- **OBJETIVO 1**:
Edite o trecho dos registros que começa na linha com "Favorite 西南大学 with 收藏 button" e termina na linha com "will (1253, 546).", substituindo "Discount" por "Coupon" e deixando todo o resto igual.
◇ ◇ ◇
Maria da Penha: “violência doméstica afeta o lucro das empresas”

30 de agosto, 2017

Para Maria da Penha, que deu nome à lei 11.340, ainda faltam políticas públicas de apoio para permitir que as mulheres se sintam amparadas

(Exame, 30/08/2017 – acesse no site de origem)

A violência doméstica não é um problema que deixa marcas apenas em casa. As empresas também sofrem, e algumas já estão tomando iniciativas para criar redes de assistência e proteção às mulheres vítimas de violência.

Para a biofarmacêutica Maria da Penha, que pela trágica histórica de abuso doméstico do marido deu nome à lei 11.340, há onze anos, a grande maioria da população hoje conhece a legislação, mas ainda faltam políticas públicas de apoio para permitir que as mulheres se sintam amparadas.

Nesse contexto, o Instituto Maria da Penha realizou um estudo com 10.000 mulheres das nove capitais da Região Nordeste, em parceria com a Universidade Federal do Ceará, sobre o impacto da violência doméstica na vida laboral das mulheres.

A pesquisa mostrou que os efeitos nas vítimas é grave e impede a ascensão nas carreiras. Para Penha, as empresas precisam se envolver no assunto, uma vez que a violência doméstica, além de afetar suas funcionárias, diminui seus lucros.

A lei Maria da Penha acabou fazer 11 anos. Qual o balanço que a senhora faz dela?
◇ ◇ ◇
- **OBJETIVO 2**:
Copie da matéria sobre Maria da Penha, sem alterações, o trecho que começa nas palavras "30 de agosto, 2017" e termina em "site de origem)".
◇ ◇ ◇
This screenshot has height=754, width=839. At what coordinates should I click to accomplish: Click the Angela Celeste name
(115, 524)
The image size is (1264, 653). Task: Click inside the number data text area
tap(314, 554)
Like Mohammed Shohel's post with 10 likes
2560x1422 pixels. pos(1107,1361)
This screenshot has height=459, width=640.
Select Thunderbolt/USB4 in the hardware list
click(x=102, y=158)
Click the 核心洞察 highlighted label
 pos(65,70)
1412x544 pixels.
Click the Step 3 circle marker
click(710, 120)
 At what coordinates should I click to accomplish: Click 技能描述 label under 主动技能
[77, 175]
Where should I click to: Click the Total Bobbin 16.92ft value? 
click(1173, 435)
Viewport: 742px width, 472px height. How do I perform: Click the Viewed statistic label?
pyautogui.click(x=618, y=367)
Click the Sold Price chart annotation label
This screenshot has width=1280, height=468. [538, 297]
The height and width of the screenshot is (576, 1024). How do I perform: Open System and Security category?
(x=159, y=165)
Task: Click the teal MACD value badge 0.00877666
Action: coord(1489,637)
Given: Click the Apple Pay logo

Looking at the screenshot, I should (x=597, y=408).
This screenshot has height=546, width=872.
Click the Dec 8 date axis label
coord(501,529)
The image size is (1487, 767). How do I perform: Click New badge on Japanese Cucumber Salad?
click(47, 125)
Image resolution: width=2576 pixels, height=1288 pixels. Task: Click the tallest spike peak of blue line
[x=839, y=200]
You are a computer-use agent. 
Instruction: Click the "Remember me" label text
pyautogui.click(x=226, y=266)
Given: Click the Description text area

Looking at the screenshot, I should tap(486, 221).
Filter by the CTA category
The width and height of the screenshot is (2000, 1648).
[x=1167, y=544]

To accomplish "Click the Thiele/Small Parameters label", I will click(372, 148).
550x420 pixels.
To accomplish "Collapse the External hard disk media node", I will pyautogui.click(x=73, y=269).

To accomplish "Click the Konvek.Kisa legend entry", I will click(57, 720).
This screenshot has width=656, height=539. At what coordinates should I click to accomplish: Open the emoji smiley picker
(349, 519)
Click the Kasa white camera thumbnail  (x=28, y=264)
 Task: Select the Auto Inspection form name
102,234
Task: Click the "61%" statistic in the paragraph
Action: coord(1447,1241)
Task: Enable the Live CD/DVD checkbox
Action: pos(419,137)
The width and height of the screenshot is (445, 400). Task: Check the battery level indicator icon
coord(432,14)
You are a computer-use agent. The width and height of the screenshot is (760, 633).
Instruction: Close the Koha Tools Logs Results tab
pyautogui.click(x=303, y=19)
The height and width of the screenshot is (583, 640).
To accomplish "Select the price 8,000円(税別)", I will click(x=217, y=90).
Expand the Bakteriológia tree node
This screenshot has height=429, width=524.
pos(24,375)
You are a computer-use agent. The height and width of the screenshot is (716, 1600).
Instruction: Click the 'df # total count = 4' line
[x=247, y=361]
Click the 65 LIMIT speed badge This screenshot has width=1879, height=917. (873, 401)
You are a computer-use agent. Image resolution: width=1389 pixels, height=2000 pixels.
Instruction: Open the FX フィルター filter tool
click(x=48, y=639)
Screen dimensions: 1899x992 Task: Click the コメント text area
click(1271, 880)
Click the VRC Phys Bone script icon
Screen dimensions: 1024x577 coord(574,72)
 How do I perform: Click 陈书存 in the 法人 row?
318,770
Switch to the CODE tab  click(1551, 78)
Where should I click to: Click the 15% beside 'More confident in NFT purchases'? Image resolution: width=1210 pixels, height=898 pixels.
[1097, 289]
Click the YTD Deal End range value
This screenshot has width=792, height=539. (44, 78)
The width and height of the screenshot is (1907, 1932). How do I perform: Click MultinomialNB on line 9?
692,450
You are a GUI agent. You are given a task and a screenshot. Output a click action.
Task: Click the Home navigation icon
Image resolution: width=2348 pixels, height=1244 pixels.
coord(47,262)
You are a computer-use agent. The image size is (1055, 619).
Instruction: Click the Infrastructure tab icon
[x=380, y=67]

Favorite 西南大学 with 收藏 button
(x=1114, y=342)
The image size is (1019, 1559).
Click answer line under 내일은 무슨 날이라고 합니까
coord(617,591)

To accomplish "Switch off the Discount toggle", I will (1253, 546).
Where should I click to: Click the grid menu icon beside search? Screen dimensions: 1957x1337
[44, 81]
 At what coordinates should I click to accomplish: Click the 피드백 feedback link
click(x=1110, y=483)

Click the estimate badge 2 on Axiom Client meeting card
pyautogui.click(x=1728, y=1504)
◇ ◇ ◇
- **RESPOSTA COMPLETA 1**:
Favorite 西南大学 with 收藏 button
(x=1114, y=342)
The image size is (1019, 1559).
Click answer line under 내일은 무슨 날이라고 합니까
coord(617,591)

To accomplish "Switch off the Coupon toggle", I will (1253, 546).

- **RESPOSTA COMPLETA 2**:
30 de agosto, 2017

Para Maria da Penha, que deu nome à lei 11.340, ainda faltam políticas públicas de apoio para permitir que as mulheres se sintam amparadas

(Exame, 30/08/2017 – acesse no site de origem)